## EXERCISE DIRECTIONS
Beginning with the line that includes "Task: Click the Report Line input field" and ending with the last line, print the records exactly, leaving every picture out.

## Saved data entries
'''
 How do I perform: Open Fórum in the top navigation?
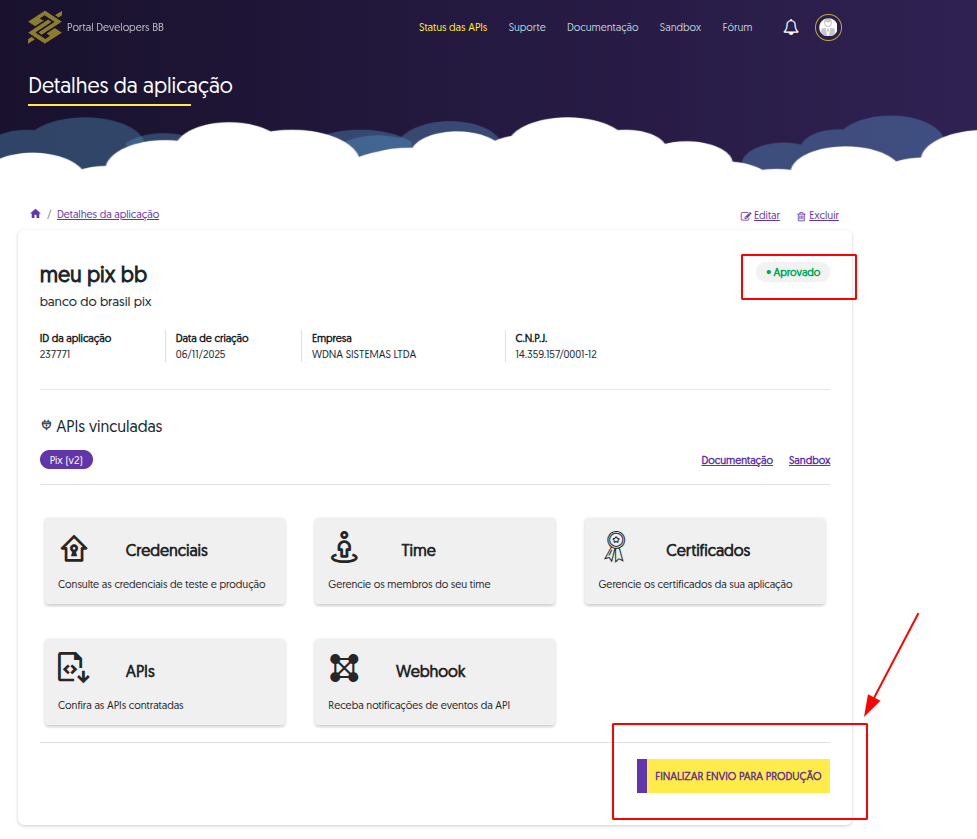coord(737,28)
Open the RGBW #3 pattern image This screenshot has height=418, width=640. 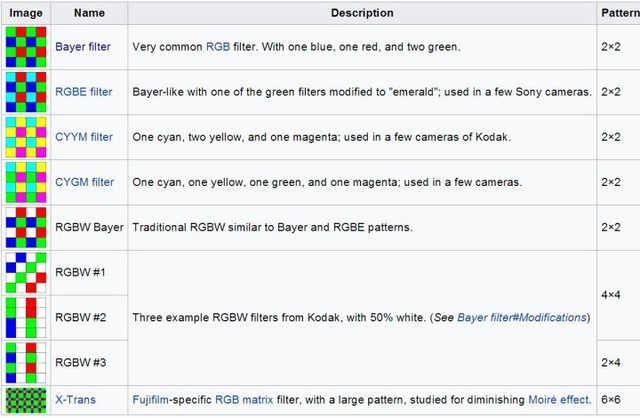tap(26, 363)
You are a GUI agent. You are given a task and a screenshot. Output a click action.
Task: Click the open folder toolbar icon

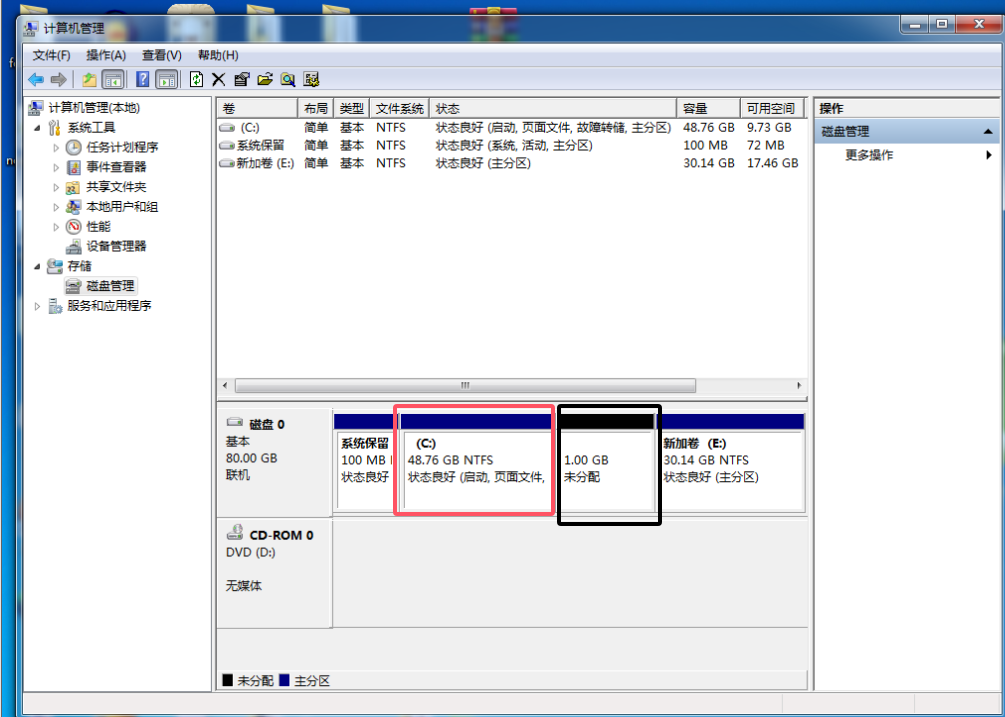tap(265, 80)
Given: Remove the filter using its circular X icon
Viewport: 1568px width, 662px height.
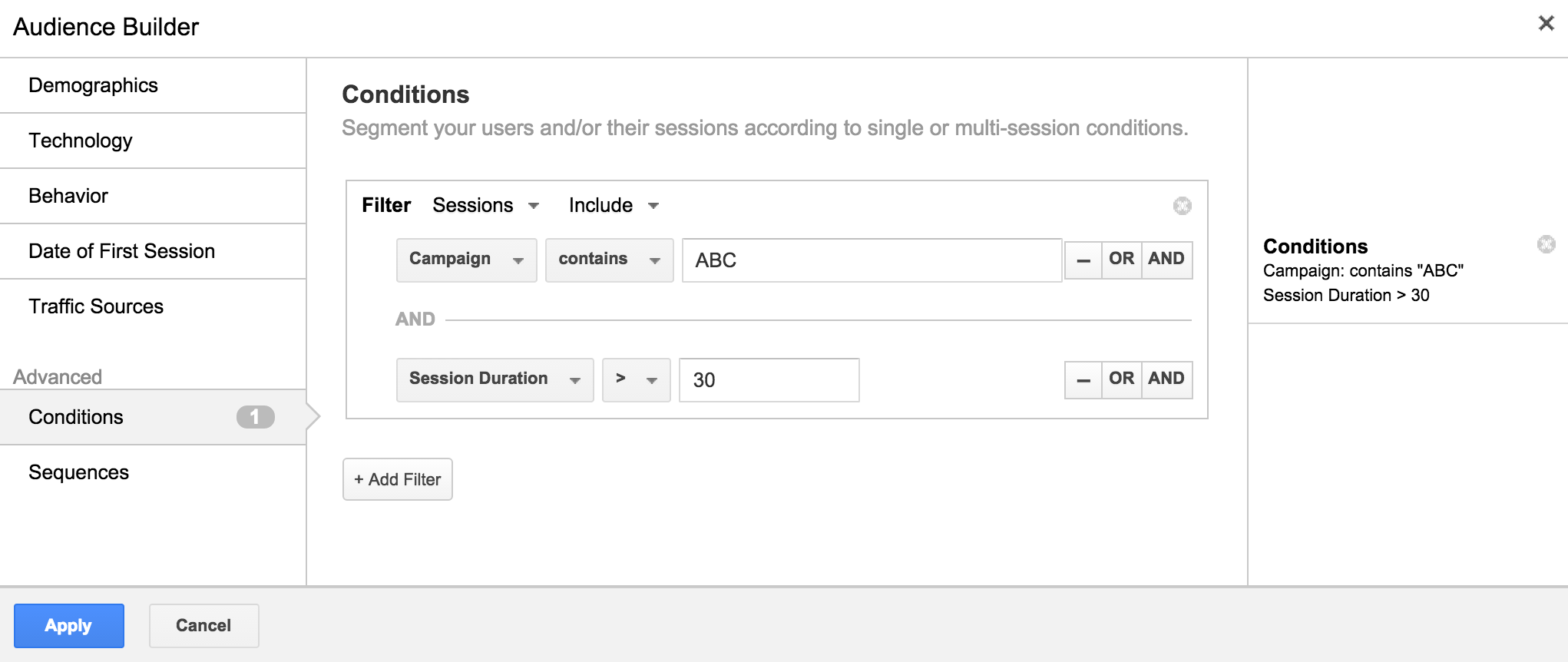Looking at the screenshot, I should pos(1182,206).
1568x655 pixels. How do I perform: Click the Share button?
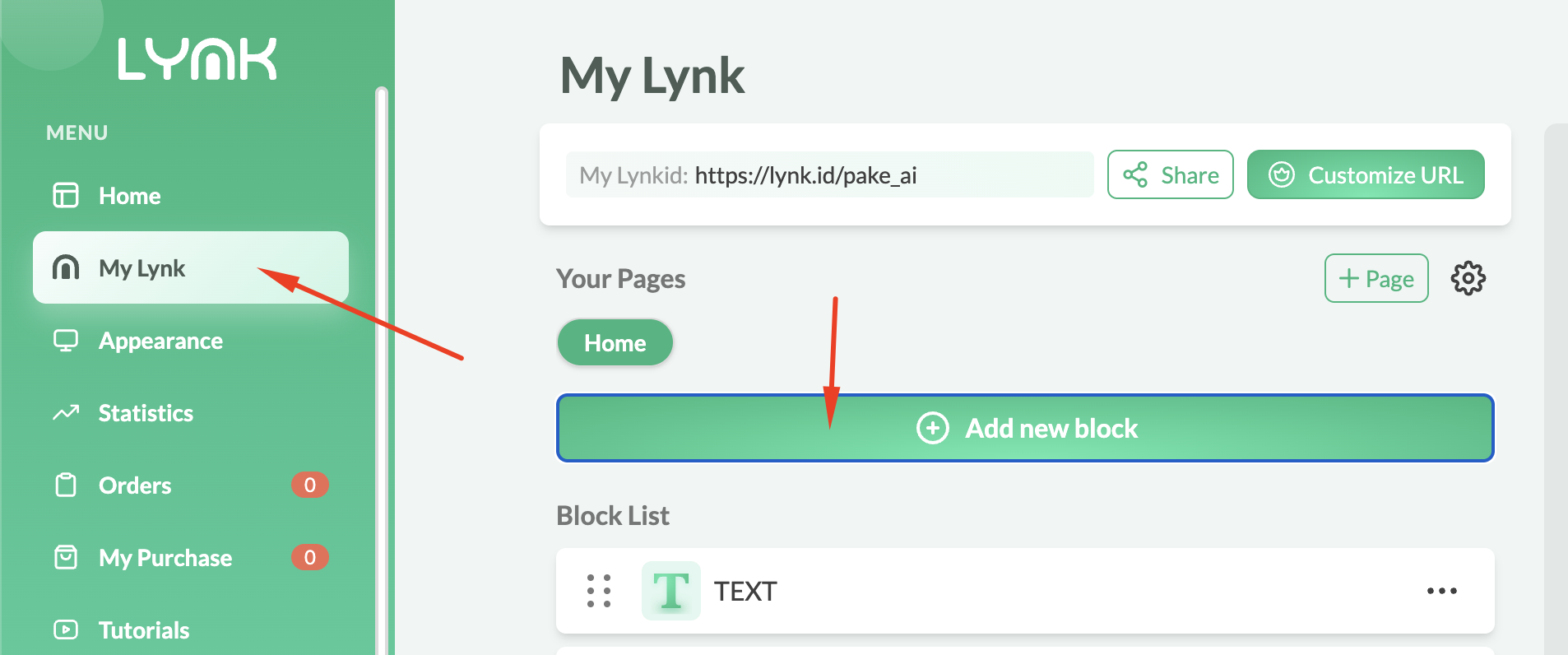1170,174
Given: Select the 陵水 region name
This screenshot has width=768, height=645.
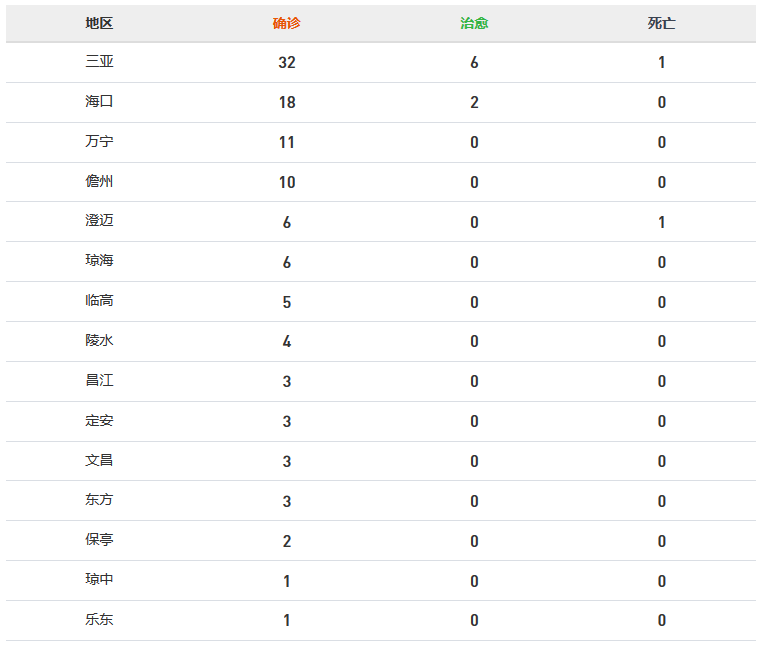Looking at the screenshot, I should pos(99,340).
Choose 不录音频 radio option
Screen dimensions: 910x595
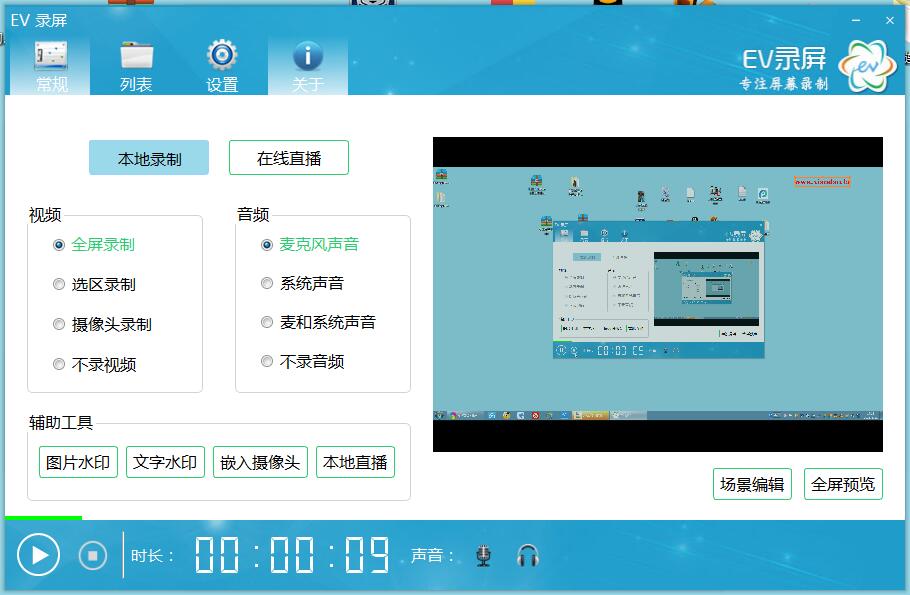coord(267,361)
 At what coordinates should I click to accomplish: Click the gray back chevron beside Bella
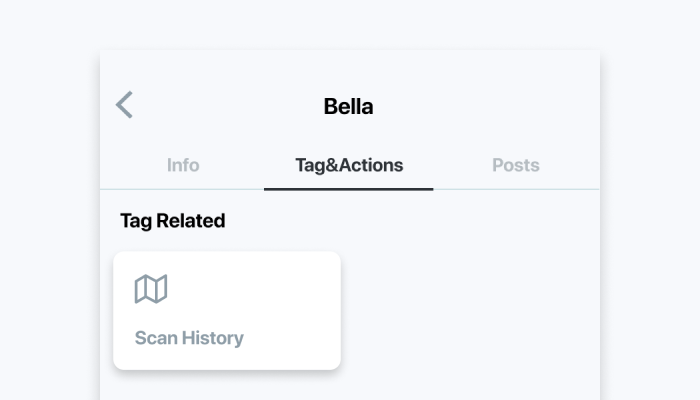tap(124, 105)
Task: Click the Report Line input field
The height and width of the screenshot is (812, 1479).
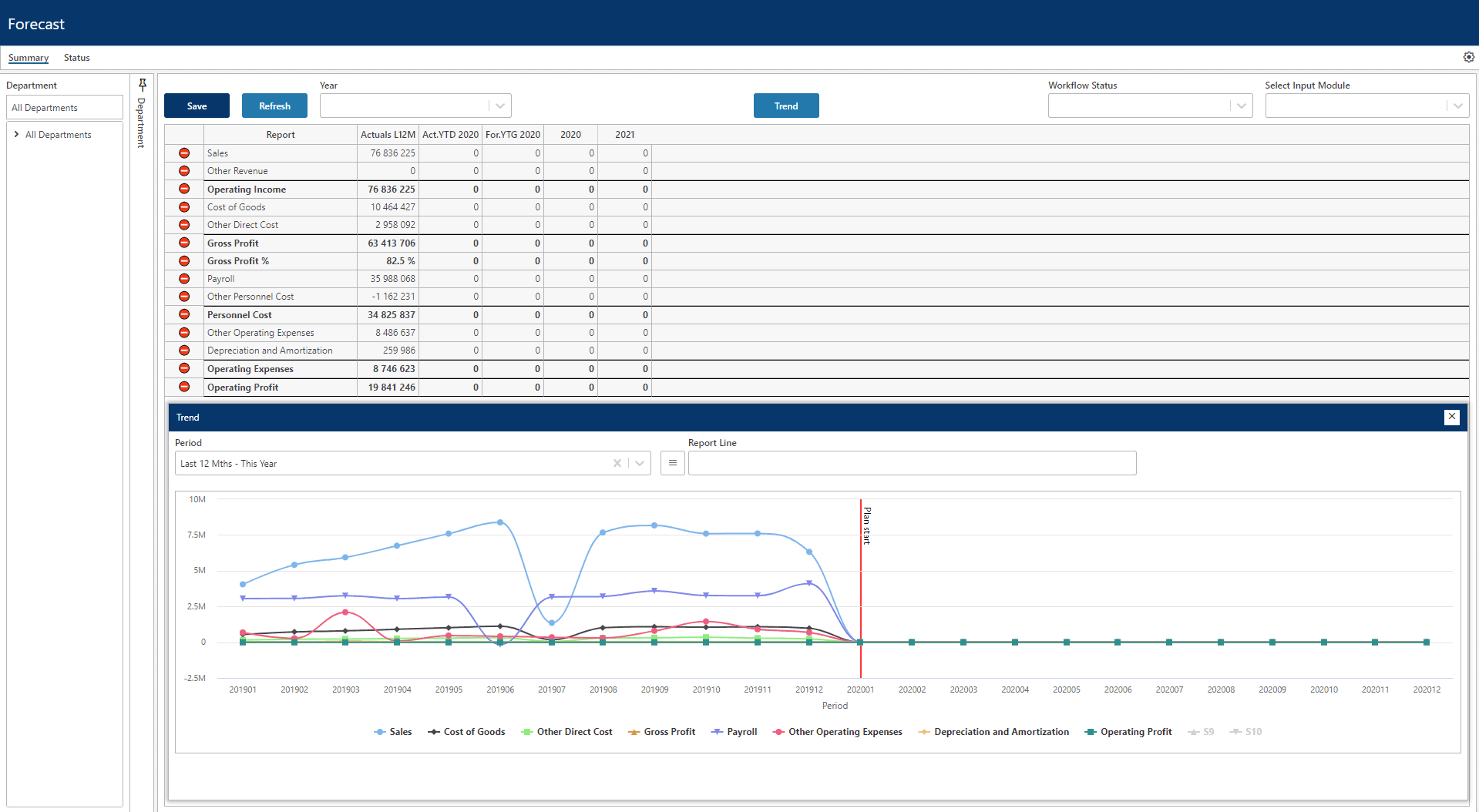Action: click(912, 463)
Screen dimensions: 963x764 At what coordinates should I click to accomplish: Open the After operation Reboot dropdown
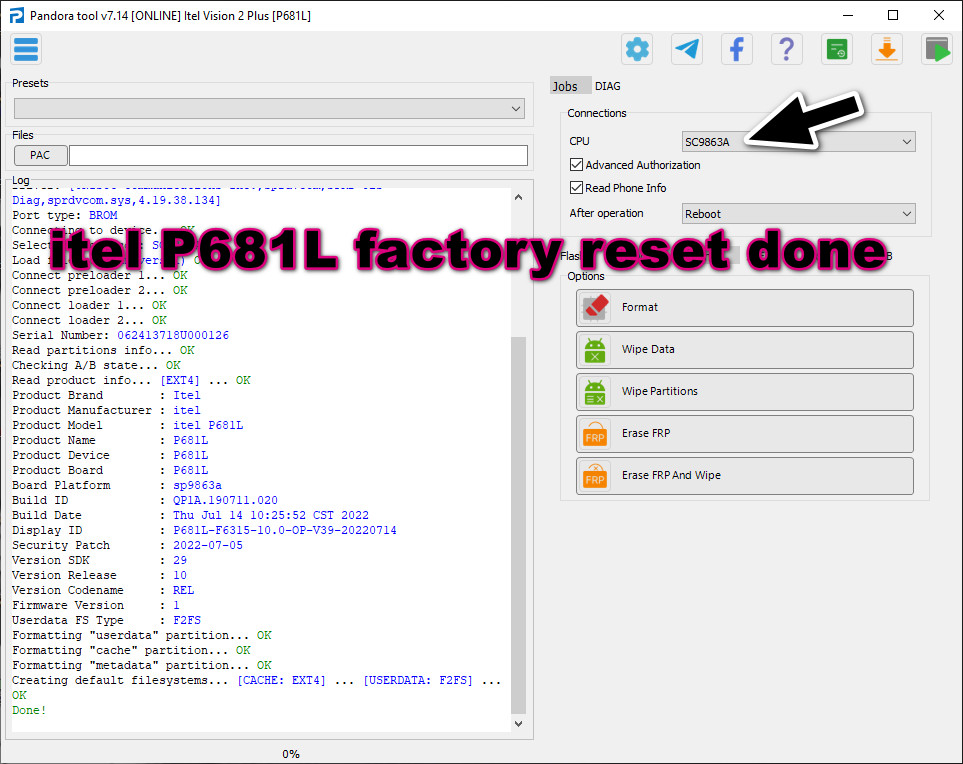(x=797, y=213)
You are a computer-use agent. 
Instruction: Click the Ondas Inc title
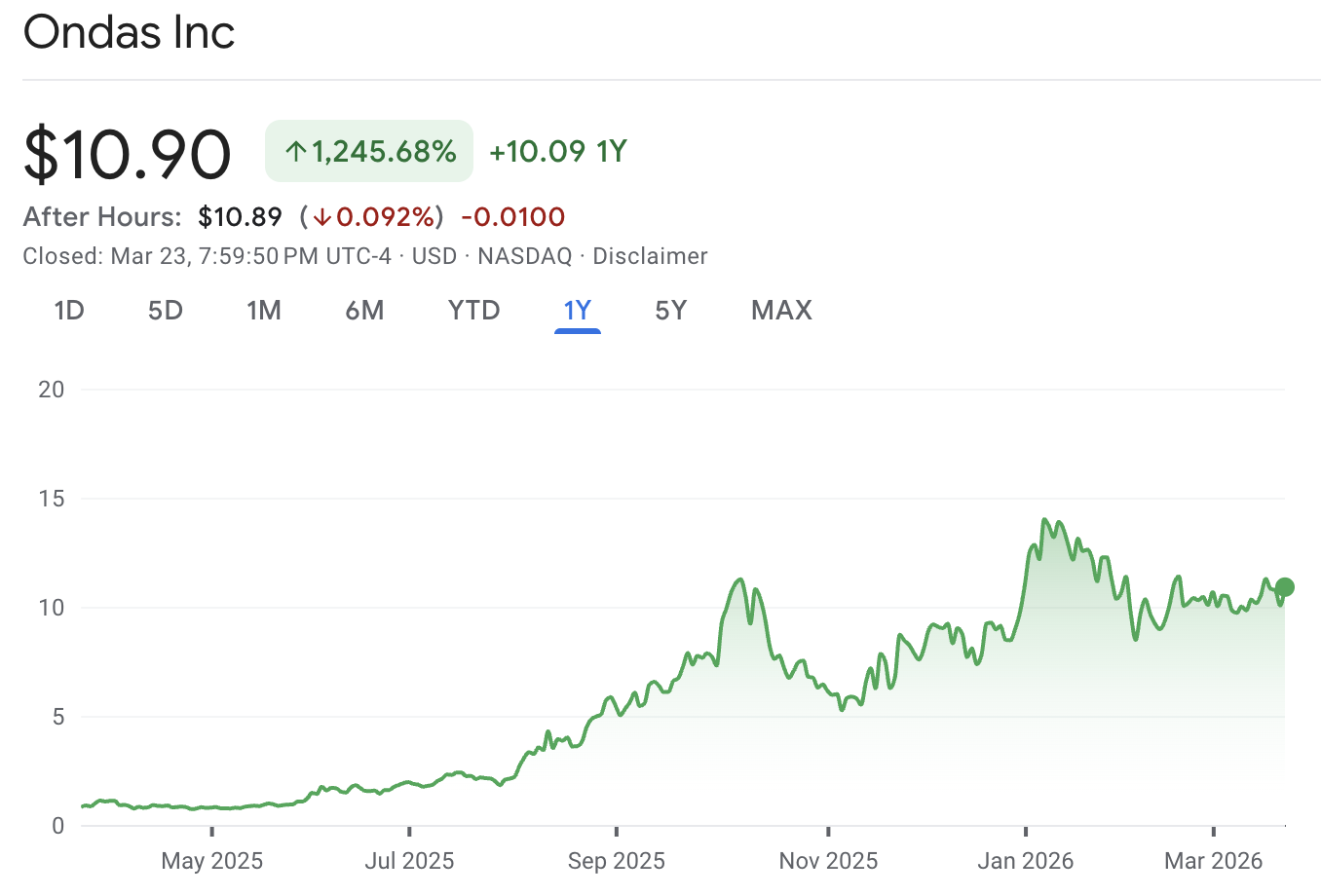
'''
## SOLUTION BELOW
Task: Click the Report Line input field
The height and width of the screenshot is (812, 1479).
Action: click(912, 463)
Screen dimensions: 963x764 At what coordinates should I click to accomplish: Open the After operation Reboot dropdown
(x=797, y=213)
You are a computer-use agent. 
Instruction: Click the Ondas Inc title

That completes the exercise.